List 1.3: OpenMP Example

#include<stdio.h>
#include<stdlib.h>
#include<omp.h>
#define N 100
#define TH_NUM 4

int main ()
{
int i;
int rootBuf[N];

omp_set_num_threads(TH_NUM);

/* Initialize array*/
for(i=0;i<N;i++){
rootBuf[i] = i;
}

/* Parallel process */
#pragma omp parallel for
for (i = 0; i < N; i++) {
rootBuf[i] = rootBuf[i] + 1;
}

return(0);
}

When compiling the above code, the OpenMP options must be specified. GCC (Linux) requires "-fopenmp", intel C (Linux) requires "-openmp", and Microsoft Visual C++ requires /OpenMP. The code is explained below.

#include<omp.h> 

003: Include file required to use OpenMP

#define N 100 

004: Size of the array, and the number of times to run the loop. In general, this number should be somewhat large to benefit from parallelism.

omp_set_num_threads(TH_NUM); 

012: Specify the number of threads to be used. The argument must be an integer.

#pragma omp parallel for 

020: Breaks up the for loops that follows this directive, into the number of threads specified in 012.

This example shows how much simpler the programming becomes if we use the OpenMP framework. Compare with List 2 that uses pthreads.

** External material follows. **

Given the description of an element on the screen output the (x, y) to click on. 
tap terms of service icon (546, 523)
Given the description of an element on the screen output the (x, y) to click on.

Automatic parallelization compiler

Compilers exist that examines for-loops to automatically decide sections that can be run in parallel, as well as how many threads to use.

For example, Intel C/C++ compiler does this when the option is sent.

(On Linux)

> icc -parallel -par-report3 -par-threshold0 -03 o parallel_test parallel_test.c

(Windows)

> Icc /Qparallel /Qpar-report3 /Q-par-threshold0 -03 o parallel_test parallel_test.c

The explanations for the options are discussed below.

  • -parallel: Enables automatic parallelization
  • -par-report3: Reports which section of the code was parallelized. There are 3 report levels, which can be specified in the form -par-report[n]
  • -par-threshold0: Sets the threshold to decide whether some loops are parallelized. In order to benefit from parallelization, enough computations must be performed within each loop to hide the overhead from process/thread creation. This is specified in the form -par-threshold[n]. The value for n must be between 0 ~ 100, with higher number implying higher number of computations. When this value is 0, all sections that can be parallelized become parallelized. The default value is 75.

At a glance, the automatic parallelization compiler seems to be the best solution since it does not require the user to do anything, but in reality, as the code becomes more complex, the compiler has difficulty finding what can be parallelized, making the performance suffer. As of August 2009, no existing compiler (at least no commercial) can auto-generate parallel code for hybrid systems such as the accelerator.